Antisense RNA-based treatment (also known as gene silencing therapy) involves (a) identifying bacterial genes that encode essential proteins (e.g. the Pseudomonas aeruginosa genes acpP, lpxC, and rpsJ), (b) synthesizing single stranded RNA that is complementary to the mRNA encoding these essential proteins, and (c) delivering the single stranded RNA to the infection site using cell-penetrating peptides or liposomes. The antisense RNA then hybridizes with the bacterial mRNA and blocks its translation into the essential protein. Antisense RNA-based treatment has been shown to be effective in in vivo models of P. aeruginosa pneumonia.

In addition to silencing essential bacterial genes, antisense RNA can be used to silence bacterial genes responsible for antibiotic resistance. For example, antisense RNA has been developed that silences the S. aureus mecA gene (the gene that encodes modified penicillin-binding protein 2a and renders S. aureus strains methicillin-resistant). Antisense RNA targeting mecA mRNA has been shown to restore the susceptibility of methicillin-resistant staphylococci to oxacillin in both in vitro and in vivo studies.

CRISPR-Cas9-based treatments

In the early 2000s, a system was discovered that enables bacteria to defend themselves against invading viruses. The system, known as CRISPR-Cas9, consists of (a) an enzyme that destroys DNA (the nuclease Cas9) and (b) the DNA sequences of previously encountered viral invaders (CRISPR). These viral DNA sequences enable the nuclease to target foreign (viral) rather than self (bacterial) DNA.

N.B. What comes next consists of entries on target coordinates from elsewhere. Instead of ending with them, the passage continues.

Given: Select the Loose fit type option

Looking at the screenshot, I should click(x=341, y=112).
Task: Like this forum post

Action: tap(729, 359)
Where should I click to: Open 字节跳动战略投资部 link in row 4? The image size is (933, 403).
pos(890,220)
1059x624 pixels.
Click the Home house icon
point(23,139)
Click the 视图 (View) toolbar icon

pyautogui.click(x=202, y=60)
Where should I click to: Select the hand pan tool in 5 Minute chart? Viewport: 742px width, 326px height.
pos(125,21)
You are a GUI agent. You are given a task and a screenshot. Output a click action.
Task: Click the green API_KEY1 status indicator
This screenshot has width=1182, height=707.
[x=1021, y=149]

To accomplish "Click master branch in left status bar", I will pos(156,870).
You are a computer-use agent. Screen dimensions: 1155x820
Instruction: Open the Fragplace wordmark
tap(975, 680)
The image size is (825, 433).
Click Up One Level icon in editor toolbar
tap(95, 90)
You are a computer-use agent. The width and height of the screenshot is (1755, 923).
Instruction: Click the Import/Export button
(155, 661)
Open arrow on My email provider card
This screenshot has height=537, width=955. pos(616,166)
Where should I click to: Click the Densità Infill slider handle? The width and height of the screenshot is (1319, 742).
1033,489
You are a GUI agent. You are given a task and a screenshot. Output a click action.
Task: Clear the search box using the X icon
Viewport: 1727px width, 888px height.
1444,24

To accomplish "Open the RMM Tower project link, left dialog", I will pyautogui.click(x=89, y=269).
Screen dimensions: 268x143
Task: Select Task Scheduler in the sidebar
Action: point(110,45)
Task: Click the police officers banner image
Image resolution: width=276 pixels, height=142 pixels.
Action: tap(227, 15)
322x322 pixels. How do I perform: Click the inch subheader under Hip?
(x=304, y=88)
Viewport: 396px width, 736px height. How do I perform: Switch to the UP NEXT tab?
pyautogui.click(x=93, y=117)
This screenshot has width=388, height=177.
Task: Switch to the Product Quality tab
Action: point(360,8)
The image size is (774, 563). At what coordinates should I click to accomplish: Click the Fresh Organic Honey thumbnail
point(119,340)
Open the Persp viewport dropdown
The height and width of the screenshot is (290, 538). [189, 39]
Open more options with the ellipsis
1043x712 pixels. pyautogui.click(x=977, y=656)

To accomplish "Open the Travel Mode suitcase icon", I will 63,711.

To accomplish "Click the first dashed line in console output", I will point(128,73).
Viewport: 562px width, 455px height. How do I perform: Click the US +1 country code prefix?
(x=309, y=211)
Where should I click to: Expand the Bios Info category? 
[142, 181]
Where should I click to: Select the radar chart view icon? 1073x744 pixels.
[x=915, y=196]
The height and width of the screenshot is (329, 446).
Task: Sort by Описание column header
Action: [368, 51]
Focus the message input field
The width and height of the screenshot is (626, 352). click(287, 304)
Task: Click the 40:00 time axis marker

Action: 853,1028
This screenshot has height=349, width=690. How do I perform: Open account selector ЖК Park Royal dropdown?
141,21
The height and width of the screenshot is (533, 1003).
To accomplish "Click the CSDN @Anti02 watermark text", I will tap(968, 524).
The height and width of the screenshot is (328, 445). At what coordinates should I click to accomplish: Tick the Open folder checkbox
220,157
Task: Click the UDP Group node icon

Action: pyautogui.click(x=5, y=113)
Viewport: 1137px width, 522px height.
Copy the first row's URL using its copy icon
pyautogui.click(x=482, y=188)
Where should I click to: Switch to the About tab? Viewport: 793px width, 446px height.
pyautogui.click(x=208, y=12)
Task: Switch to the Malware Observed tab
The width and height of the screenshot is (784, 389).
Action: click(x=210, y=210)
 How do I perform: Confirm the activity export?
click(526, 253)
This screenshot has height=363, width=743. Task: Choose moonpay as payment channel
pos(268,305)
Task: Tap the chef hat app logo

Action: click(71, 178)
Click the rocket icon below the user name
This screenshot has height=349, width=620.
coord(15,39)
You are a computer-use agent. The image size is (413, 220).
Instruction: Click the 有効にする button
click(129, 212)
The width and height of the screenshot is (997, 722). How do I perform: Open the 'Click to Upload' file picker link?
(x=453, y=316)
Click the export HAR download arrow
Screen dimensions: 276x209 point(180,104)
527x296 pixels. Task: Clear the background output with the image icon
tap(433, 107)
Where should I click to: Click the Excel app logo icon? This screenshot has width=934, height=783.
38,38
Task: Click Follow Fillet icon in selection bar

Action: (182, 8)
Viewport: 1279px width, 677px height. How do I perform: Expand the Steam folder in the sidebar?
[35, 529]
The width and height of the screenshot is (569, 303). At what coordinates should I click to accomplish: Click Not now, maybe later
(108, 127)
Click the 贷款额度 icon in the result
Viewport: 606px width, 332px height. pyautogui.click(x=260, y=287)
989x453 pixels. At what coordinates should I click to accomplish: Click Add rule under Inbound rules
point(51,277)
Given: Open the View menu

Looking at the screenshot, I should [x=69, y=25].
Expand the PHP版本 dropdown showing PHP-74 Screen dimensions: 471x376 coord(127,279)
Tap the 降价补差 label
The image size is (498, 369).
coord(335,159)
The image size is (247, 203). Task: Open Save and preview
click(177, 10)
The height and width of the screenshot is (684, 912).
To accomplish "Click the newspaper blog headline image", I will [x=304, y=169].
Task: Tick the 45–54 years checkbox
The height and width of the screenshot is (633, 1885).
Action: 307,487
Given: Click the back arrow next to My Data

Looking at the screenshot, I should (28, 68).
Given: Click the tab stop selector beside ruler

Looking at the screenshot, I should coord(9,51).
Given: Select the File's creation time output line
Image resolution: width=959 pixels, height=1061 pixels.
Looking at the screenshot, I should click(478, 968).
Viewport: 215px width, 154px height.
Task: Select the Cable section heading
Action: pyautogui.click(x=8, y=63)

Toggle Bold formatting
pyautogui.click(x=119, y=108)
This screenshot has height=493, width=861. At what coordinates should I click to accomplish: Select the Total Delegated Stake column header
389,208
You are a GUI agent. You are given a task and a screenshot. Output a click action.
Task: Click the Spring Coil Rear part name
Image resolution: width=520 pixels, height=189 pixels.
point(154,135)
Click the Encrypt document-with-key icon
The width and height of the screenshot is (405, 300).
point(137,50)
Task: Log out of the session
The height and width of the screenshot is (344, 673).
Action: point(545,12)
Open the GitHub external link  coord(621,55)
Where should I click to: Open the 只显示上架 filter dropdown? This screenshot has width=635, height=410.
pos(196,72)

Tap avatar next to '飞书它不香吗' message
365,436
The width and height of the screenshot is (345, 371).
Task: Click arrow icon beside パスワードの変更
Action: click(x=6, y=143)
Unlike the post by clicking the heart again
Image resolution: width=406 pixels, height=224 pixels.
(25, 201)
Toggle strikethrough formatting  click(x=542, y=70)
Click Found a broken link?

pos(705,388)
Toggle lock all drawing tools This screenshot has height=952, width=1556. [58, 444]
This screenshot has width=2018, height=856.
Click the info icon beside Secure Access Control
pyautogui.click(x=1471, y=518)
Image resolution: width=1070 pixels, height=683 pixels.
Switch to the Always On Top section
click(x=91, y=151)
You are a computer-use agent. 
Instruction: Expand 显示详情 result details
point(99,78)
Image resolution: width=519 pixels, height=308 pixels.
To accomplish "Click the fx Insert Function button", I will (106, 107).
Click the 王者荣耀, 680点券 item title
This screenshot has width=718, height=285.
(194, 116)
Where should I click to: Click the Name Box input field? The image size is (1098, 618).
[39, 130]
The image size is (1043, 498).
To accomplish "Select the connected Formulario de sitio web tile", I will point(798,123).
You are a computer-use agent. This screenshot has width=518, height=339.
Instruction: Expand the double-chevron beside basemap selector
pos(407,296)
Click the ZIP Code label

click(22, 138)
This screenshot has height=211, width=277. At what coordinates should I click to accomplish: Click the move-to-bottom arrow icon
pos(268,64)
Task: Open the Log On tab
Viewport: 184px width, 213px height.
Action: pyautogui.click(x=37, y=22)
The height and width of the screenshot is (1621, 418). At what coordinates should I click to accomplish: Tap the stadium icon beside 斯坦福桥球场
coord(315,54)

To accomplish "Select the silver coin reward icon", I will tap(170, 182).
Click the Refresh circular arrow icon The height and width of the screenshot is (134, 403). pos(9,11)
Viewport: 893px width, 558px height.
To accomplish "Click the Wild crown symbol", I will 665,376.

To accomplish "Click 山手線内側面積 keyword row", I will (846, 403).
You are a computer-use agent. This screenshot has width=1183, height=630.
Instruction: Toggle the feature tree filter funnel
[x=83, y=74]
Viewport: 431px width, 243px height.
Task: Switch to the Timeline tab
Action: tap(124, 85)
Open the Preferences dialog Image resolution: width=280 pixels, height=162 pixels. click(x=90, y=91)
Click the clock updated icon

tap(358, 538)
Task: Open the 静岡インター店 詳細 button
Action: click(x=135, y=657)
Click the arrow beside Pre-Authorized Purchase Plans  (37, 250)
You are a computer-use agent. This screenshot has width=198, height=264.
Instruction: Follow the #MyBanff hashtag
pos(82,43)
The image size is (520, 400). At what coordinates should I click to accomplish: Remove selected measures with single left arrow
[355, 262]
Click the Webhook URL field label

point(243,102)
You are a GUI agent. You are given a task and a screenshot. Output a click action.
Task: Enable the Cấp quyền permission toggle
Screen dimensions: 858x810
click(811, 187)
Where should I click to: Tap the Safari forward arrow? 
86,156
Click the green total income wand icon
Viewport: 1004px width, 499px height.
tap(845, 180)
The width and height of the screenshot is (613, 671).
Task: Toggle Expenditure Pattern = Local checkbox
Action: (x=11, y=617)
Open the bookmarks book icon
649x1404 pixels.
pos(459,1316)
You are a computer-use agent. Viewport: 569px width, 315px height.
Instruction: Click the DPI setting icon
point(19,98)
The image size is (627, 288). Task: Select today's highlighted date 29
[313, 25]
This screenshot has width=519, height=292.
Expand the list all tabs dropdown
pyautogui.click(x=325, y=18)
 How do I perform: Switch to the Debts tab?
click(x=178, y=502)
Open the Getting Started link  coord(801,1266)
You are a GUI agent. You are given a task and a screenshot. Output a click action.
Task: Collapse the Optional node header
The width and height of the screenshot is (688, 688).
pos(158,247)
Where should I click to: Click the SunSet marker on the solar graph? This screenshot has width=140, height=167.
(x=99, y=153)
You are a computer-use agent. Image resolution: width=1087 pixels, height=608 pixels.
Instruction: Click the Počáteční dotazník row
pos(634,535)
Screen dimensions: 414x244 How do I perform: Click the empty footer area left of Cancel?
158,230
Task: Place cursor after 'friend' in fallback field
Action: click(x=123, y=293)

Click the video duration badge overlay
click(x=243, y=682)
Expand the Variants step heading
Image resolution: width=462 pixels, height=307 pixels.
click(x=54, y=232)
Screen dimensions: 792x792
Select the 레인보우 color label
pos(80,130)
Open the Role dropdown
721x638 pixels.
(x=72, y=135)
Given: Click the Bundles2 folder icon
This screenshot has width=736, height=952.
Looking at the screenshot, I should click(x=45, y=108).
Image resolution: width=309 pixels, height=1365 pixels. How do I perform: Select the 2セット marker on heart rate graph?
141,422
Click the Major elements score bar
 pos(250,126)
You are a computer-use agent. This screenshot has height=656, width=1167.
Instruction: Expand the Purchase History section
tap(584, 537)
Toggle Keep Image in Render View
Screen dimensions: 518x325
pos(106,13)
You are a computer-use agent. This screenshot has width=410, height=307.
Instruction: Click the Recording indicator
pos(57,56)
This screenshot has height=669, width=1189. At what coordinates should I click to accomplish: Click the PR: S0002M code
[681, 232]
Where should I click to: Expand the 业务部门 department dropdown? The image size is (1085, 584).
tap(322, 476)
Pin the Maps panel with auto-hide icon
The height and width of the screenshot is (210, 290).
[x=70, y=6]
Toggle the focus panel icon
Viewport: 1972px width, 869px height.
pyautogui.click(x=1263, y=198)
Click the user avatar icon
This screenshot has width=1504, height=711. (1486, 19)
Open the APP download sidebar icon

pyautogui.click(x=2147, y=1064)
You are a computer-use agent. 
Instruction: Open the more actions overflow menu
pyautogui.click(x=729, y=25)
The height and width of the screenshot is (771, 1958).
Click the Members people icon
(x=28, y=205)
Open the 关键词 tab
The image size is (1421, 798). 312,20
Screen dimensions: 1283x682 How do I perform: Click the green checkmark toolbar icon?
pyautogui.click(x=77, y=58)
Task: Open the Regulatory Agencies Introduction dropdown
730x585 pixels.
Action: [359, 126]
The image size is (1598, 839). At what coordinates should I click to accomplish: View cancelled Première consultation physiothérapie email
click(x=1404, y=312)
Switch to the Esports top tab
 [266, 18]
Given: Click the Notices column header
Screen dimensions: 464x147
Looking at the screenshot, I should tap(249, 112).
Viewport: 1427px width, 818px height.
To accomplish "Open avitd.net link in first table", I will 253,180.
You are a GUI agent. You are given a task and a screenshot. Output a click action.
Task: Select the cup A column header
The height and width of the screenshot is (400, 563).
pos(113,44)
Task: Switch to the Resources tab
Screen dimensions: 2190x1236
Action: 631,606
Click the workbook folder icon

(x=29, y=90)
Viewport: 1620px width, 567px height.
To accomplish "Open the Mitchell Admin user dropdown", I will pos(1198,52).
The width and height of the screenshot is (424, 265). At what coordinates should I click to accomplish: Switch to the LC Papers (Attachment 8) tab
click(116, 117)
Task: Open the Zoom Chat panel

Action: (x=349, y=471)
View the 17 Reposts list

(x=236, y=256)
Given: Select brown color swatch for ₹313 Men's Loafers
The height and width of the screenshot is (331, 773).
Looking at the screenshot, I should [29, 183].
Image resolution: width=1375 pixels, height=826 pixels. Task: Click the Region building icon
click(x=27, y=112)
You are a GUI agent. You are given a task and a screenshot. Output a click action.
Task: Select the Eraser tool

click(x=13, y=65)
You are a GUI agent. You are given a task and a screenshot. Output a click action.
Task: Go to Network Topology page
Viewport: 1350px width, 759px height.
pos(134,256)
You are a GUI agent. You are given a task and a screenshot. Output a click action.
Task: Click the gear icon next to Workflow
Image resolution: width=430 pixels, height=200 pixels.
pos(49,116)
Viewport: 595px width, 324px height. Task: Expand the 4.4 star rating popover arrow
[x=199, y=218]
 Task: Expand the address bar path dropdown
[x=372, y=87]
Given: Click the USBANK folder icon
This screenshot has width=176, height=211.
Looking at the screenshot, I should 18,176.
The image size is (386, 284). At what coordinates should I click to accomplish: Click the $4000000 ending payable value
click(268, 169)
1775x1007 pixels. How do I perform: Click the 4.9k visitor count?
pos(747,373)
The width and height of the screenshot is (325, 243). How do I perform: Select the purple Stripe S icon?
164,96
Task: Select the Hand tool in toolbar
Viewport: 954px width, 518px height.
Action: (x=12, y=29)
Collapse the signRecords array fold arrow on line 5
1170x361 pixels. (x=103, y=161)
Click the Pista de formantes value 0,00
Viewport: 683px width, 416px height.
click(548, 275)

Although the function of CRISPR-Cas9 in nature is to protect bacteria, the DNA sequences in the CRISPR component of the system can be modified so that the Cas9 nuclease targets bacterial resistance genes or bacterial virulence genes instead of viral genes. The modified CRISPR-Cas9 system can then be administered to bacterial pathogens using plasmids or bacteriophages. This approach has successfully been used to silence antibiotic resistance and reduce the virulence of enterohemorrhagic E. coli in an in vivo model of infection.

Reducing the selection pressure for antibiotic resistance

Share of population using safely managed sanitation facilities in 2015.

In addition to developing new antibacterial treatments, it is important to reduce the selection pressure for the emergence and spread of antibiotic resistance. Strategies to accomplish this include well-established infection control measures such as infrastructure improvement (e.g. less crowded housing), better sanitation (e.g. safe drinking water and food) and vaccine development, other approaches such as antibiotic stewardship, and experimental approaches such as the use of prebiotics and probiotics to prevent infection.

Vaccines

Vaccines rely on immune modulation or augmentation. Vaccination either excites or reinforces the immune competence of a host to ward off infection, leading to the activation of macrophages, the production of antibodies, inflammation, and other classic immune reactions. Antibacterial vaccines have been responsible for a drastic reduction in global bacterial diseases. Vaccines made from attenuated whole cells or lysates have been replaced largely by less reactogenic, cell-free vaccines consisting of purified components, including capsular polysaccharides and their conjugates, to protein carriers, as well as inactivated toxins (toxoids) and proteins.